» **Your goal**
Where a line of the records contains the word "arrow", show that line.

----- Data to use

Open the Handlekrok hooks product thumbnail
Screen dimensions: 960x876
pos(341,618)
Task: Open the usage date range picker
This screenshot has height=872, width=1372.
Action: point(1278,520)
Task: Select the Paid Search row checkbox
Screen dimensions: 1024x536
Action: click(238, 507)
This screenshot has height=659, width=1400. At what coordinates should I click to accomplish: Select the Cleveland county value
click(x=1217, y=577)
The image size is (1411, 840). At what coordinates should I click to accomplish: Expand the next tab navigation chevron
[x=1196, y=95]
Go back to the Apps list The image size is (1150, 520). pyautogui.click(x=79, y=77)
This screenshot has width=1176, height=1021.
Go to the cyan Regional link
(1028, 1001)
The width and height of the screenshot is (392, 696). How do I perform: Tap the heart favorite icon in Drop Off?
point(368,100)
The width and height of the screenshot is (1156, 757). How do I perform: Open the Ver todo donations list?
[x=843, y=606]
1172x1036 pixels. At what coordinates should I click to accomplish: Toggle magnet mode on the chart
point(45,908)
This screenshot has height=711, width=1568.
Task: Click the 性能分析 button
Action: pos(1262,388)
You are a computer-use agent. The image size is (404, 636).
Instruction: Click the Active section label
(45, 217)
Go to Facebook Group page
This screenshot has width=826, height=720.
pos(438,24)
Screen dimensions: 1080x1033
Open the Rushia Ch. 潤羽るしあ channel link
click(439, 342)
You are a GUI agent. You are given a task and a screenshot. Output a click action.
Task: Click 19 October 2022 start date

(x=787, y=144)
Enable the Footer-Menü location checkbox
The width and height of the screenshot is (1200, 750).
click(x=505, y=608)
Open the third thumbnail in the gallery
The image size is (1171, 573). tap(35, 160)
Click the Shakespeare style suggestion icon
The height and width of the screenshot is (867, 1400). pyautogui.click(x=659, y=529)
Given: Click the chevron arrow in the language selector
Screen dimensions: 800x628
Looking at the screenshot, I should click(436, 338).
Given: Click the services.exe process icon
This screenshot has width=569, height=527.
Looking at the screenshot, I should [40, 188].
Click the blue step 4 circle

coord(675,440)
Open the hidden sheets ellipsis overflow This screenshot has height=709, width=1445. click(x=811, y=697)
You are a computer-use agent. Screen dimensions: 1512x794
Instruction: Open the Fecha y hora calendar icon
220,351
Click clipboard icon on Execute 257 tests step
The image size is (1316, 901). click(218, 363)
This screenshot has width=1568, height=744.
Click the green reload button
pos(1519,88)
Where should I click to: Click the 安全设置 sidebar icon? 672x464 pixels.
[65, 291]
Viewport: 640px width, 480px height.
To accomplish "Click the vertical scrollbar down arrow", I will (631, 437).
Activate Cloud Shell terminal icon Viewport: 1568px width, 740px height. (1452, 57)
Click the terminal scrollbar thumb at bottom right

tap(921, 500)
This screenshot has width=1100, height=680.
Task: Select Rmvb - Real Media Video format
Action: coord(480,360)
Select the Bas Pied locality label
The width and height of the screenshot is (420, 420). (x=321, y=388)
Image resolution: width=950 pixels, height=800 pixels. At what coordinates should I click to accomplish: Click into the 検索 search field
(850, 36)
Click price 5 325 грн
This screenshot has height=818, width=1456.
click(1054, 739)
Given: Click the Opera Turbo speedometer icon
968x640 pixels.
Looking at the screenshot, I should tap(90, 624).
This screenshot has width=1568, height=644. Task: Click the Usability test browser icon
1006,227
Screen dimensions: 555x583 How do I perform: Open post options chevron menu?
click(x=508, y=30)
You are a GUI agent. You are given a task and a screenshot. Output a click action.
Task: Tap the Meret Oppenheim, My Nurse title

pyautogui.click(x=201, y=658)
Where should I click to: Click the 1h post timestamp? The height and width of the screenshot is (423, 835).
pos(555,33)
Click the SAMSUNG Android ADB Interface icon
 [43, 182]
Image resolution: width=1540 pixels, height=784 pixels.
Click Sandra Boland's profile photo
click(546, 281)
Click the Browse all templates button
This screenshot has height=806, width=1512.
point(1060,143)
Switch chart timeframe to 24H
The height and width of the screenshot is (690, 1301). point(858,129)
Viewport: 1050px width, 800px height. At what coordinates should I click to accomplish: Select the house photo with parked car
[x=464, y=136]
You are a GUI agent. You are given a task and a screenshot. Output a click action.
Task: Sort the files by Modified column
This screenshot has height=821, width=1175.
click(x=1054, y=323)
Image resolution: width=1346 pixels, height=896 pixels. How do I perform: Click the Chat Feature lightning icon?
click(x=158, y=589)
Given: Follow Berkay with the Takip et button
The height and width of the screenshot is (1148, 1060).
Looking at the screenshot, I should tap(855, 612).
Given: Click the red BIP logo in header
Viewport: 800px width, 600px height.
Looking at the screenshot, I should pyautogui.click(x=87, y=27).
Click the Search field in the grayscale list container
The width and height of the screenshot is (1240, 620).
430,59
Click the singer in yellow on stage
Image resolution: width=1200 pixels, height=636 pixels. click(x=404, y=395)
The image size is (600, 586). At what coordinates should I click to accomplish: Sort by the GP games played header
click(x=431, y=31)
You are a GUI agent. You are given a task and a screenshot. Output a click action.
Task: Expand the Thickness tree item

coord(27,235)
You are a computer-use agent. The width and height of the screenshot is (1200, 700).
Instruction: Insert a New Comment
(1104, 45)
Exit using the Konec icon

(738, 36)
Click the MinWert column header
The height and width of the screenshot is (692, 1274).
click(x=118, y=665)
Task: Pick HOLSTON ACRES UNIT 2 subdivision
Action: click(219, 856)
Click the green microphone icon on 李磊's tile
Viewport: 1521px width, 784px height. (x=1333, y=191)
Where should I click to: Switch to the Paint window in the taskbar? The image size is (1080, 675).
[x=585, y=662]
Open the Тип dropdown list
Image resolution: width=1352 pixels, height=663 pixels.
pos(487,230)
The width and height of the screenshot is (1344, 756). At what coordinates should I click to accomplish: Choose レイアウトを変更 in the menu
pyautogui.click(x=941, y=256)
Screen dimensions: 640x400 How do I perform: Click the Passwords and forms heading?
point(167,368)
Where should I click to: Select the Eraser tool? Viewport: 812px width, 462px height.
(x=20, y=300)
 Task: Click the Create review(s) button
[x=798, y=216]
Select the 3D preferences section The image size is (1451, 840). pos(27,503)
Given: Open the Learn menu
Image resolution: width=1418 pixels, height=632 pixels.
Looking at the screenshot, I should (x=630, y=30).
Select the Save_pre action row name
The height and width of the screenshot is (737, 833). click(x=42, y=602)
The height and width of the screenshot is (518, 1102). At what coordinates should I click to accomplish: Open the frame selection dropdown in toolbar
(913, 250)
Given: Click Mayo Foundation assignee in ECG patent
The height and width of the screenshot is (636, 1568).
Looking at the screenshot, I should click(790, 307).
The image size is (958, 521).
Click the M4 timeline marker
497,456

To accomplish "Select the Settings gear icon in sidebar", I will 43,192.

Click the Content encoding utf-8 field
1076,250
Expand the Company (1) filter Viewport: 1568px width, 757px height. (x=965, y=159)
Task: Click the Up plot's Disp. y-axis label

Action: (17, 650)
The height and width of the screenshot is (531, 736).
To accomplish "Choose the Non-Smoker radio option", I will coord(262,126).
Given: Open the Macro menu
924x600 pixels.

----------

» **Task output**
Given: Click the chevron arrow in the language selector
To accomplish "Click the vertical scrollbar down arrow", I will (631, 437).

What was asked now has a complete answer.